STELLANTIS. Bravissimi. Strabravi. Con un mercato europeo che in gennaio ha fatto segnare il settimo mesi consecutivo di calo delle vendite, allungando ulteriormente il peggior periodo dell’industria automotive in Europa da quando l’Acea, l’associazione dei costruttori, ha iniziato a seguire il mercato nei primi anni ’90, e con un aumento dei costi delle materie prime che si è riverberato su tutte le fasi della produzione dell’auto, Stellantis ieri ha annunciato che nel primo anno dopo la fusione tra Fca e Psa, il margine sul suo utile operativo rettificato è salito all’11,8% nel 2021, al di sopra del suo obiettivo dichiarato di circa il 10%, pagherà 3,3 miliardi di euro agli azionisti e 1,9 miliardi di bonus ai dipendenti. 

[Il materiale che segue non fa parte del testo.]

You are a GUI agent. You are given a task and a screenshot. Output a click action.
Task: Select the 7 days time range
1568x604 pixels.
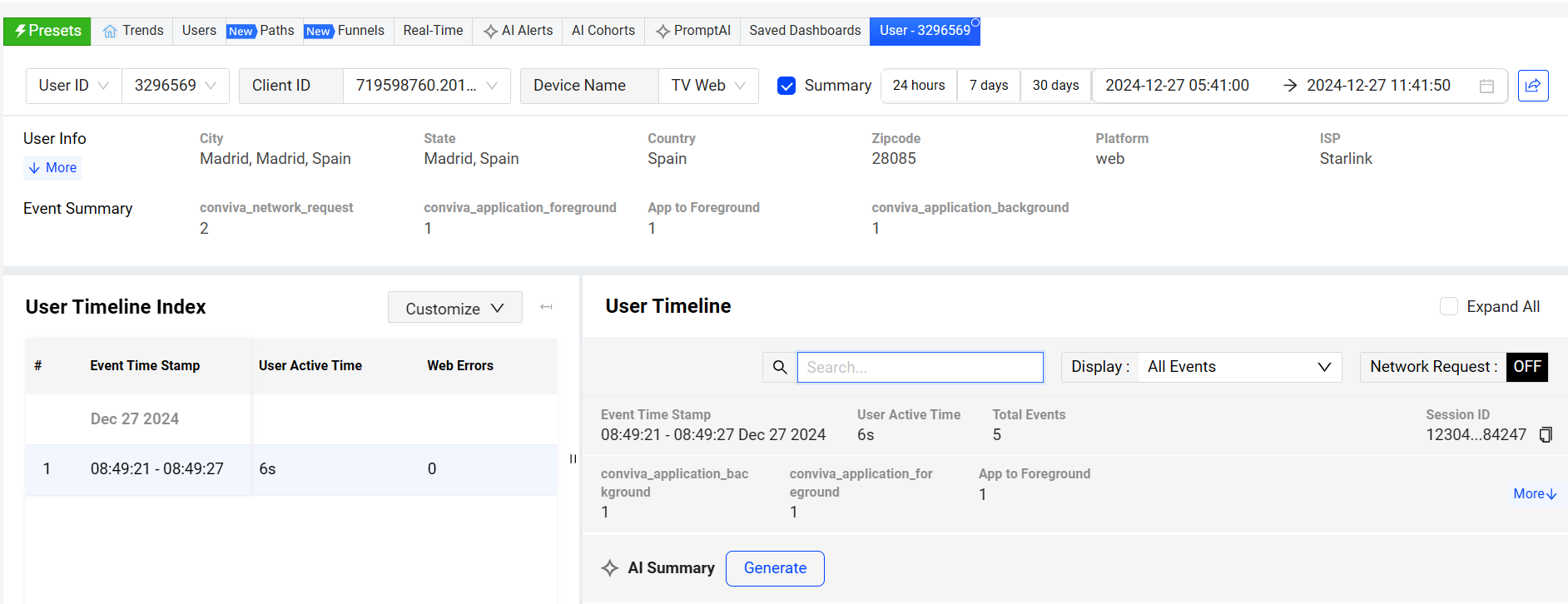pos(988,86)
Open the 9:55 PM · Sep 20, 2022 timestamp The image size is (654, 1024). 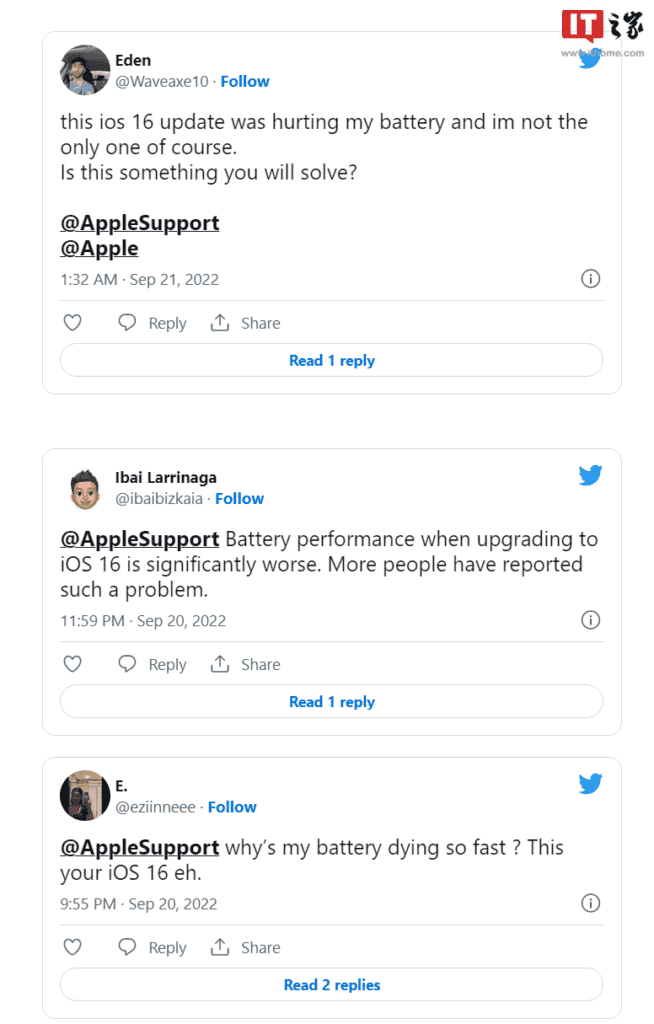139,904
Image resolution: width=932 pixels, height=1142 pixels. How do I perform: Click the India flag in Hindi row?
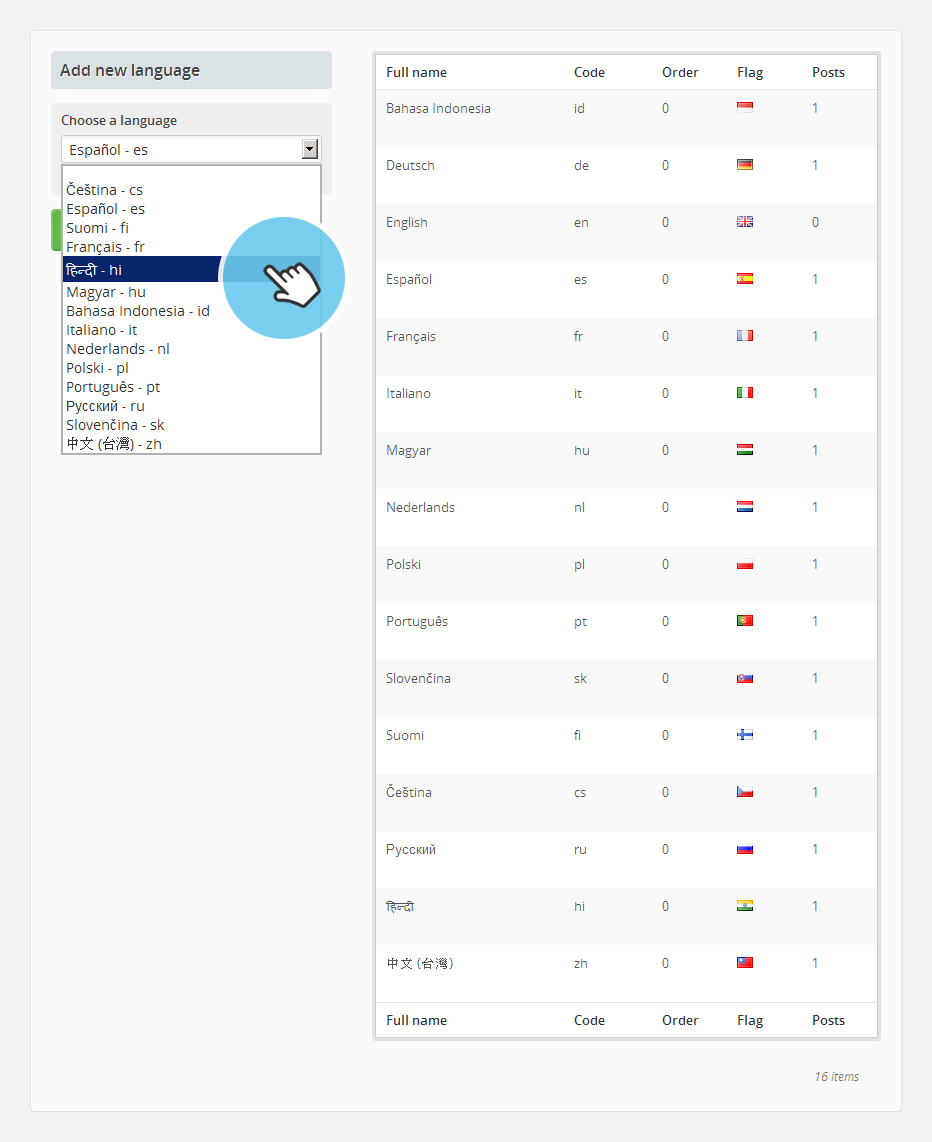[744, 906]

Un miracolo quello di Stellantis che dalle parti di Parigi spiegano con le sinergie tra i due gruppi che sono riusciti a implementare più velocemente di quanto fosse previsto. Ma il racconto non sta completamente in piedi. E a poco serve sottolineare che i margini in Nord America sono saliti a un record del 16,3% l’anno scorso perché Fca li registrava già negli anni passati mentre le sinergie di Psa in quei territori, dove non aveva neanche uno spillo, sono pari a zero.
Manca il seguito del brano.